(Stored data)

[Start of section]

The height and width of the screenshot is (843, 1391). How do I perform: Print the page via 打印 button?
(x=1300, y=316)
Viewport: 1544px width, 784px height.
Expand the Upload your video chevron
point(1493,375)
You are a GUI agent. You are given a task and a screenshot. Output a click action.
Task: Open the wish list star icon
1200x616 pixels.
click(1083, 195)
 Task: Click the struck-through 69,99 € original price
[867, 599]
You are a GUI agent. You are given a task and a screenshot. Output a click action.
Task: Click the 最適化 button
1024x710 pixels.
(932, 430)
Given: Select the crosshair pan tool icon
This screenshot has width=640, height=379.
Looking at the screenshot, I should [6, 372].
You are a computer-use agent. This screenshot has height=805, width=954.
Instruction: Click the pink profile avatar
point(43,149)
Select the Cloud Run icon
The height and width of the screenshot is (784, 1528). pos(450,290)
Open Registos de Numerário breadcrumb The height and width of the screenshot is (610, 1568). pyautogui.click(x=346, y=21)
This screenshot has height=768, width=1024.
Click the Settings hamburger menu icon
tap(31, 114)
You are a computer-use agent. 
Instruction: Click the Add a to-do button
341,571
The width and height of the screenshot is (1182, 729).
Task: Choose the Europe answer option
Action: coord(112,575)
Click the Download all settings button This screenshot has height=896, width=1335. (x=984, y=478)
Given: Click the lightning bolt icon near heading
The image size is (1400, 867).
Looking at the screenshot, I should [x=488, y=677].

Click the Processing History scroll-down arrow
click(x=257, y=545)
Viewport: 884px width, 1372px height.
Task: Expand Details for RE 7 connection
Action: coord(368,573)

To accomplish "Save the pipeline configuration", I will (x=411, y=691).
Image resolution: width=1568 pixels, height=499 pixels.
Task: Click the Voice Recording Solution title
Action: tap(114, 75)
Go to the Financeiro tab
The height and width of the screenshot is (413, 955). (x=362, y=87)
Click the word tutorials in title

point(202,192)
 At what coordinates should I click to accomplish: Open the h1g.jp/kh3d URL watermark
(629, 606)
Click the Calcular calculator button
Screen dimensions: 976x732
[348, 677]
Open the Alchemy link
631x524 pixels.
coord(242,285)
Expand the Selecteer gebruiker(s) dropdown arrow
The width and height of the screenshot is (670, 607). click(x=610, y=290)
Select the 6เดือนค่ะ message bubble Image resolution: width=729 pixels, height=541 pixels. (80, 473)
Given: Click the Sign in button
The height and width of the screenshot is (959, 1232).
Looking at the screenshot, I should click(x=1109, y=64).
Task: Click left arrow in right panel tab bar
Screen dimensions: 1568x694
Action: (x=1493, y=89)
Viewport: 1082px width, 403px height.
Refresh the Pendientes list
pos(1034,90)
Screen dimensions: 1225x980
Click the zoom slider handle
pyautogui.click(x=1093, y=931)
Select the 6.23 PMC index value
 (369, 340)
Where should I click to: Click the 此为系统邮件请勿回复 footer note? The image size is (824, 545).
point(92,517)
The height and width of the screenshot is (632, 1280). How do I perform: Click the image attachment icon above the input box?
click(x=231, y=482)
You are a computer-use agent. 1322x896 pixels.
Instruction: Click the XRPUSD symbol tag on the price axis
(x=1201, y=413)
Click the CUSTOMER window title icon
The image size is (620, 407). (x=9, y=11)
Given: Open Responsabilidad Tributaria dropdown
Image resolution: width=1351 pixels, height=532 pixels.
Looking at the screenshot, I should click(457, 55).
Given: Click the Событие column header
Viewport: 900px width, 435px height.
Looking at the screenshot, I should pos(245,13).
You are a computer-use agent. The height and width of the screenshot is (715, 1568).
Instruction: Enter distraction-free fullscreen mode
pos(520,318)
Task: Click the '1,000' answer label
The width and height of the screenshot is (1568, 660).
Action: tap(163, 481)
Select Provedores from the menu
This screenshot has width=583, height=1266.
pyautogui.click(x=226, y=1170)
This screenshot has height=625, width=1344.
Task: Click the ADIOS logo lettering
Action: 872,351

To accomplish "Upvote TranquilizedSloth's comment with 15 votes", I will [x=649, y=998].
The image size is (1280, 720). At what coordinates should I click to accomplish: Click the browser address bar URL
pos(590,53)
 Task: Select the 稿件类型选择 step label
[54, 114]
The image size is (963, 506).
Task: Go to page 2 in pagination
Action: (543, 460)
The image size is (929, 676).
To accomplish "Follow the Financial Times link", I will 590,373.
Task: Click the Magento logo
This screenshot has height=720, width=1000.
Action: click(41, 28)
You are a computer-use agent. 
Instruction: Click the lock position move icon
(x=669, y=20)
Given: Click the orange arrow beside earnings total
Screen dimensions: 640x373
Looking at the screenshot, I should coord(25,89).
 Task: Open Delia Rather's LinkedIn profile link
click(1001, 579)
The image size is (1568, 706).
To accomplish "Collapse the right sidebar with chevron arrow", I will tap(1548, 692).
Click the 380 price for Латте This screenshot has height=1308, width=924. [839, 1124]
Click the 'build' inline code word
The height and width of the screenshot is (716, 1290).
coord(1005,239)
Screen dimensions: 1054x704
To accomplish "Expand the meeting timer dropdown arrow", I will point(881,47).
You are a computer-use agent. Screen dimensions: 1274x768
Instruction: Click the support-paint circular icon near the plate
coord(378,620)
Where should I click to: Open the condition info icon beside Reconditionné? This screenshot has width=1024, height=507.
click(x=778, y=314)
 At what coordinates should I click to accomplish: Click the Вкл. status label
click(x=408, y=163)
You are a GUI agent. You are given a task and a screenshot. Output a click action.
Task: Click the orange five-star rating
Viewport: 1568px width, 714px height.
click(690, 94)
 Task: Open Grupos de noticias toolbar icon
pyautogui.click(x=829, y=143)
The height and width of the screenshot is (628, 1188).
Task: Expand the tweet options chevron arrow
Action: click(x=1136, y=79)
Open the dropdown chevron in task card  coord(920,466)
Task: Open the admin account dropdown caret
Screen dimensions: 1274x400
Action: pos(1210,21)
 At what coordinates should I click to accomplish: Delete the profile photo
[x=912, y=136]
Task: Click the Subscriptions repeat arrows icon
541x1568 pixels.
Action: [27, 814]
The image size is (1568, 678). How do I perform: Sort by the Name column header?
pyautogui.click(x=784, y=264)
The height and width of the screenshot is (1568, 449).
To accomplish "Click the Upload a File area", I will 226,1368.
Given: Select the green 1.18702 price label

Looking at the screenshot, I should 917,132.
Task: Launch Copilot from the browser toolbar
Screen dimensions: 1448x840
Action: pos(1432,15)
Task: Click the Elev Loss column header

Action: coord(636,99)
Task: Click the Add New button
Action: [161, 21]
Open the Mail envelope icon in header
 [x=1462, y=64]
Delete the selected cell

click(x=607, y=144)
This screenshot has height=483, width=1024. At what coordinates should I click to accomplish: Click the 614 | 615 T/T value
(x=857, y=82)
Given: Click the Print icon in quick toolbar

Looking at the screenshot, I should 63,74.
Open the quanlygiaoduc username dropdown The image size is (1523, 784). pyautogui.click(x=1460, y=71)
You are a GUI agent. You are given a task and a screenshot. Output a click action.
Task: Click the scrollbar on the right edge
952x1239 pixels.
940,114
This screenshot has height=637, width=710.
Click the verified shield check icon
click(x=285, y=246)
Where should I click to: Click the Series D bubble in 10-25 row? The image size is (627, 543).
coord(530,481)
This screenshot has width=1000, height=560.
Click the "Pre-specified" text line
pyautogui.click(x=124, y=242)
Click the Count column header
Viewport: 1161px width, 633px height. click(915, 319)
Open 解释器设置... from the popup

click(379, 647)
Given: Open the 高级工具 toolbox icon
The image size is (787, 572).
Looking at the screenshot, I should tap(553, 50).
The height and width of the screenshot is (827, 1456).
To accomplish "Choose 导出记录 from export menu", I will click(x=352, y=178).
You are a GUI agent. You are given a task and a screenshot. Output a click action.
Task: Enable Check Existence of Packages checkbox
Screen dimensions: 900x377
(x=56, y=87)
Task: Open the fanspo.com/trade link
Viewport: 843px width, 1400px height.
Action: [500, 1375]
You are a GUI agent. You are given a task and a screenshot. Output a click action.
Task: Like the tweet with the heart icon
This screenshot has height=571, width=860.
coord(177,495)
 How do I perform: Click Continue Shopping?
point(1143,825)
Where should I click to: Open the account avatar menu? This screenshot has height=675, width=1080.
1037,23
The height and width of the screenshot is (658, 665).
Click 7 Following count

[End of section]

» **Work task**:
Gather each line from the entries above that includes the word "orange".

» **Response**:
Given: Click the orange arrow beside earnings total
Task: Click the orange five-star rating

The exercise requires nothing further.